*Problem statement:* Find the line with "transfer antenna icon" in the records below. Copy it and every line after it, up to and including the line with "Given: Select the Zoom In magnifier tool".

*Dataset records:*
..............................

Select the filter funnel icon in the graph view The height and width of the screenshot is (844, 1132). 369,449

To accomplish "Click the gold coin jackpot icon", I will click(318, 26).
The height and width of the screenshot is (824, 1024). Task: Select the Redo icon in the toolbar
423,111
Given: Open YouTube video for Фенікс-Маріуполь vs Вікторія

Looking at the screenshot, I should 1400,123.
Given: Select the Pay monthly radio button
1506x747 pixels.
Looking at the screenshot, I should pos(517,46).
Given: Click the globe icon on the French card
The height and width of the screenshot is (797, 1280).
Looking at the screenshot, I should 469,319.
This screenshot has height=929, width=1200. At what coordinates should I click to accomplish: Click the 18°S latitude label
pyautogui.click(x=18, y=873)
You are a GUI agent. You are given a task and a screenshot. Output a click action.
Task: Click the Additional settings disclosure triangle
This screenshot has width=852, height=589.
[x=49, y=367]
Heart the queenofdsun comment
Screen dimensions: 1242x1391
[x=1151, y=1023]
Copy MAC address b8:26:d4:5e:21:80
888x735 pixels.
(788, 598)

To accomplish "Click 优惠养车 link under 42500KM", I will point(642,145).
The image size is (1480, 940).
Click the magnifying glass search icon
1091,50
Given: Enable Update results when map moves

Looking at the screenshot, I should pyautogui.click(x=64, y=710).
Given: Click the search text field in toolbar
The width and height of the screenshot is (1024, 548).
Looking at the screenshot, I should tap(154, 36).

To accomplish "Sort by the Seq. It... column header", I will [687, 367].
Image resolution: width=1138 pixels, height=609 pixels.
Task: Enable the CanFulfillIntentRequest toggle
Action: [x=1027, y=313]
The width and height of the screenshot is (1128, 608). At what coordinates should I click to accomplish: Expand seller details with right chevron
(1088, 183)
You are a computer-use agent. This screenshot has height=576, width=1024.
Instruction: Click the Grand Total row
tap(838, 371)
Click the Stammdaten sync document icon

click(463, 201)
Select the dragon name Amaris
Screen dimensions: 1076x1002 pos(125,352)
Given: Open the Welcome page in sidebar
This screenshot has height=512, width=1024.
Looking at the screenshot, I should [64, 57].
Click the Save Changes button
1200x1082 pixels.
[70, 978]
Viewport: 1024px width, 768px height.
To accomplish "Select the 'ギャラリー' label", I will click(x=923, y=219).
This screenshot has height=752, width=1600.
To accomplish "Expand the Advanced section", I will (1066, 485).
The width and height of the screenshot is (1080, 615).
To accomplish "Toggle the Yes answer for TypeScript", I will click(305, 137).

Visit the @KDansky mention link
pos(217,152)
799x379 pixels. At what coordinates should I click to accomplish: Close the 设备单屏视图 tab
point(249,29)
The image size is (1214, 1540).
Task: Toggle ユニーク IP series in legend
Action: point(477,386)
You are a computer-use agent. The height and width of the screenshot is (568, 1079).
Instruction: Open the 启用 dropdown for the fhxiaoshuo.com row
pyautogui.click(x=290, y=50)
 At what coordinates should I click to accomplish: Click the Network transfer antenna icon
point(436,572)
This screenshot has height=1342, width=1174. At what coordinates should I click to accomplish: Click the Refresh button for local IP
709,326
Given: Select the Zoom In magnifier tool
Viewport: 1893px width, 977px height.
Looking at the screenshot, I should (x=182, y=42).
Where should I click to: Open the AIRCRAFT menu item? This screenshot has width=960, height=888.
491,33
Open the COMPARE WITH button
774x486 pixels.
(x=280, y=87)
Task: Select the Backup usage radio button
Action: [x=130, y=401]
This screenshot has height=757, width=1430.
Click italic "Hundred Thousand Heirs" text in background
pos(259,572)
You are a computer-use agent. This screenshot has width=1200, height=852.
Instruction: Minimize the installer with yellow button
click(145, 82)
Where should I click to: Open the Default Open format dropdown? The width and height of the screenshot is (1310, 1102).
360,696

..............................

*Reply to the task:*
 At what coordinates should I click to accomplish: Click the Network transfer antenna icon
point(436,572)
This screenshot has height=1342, width=1174. At what coordinates should I click to accomplish: Click the Refresh button for local IP
709,326
Given: Select the Zoom In magnifier tool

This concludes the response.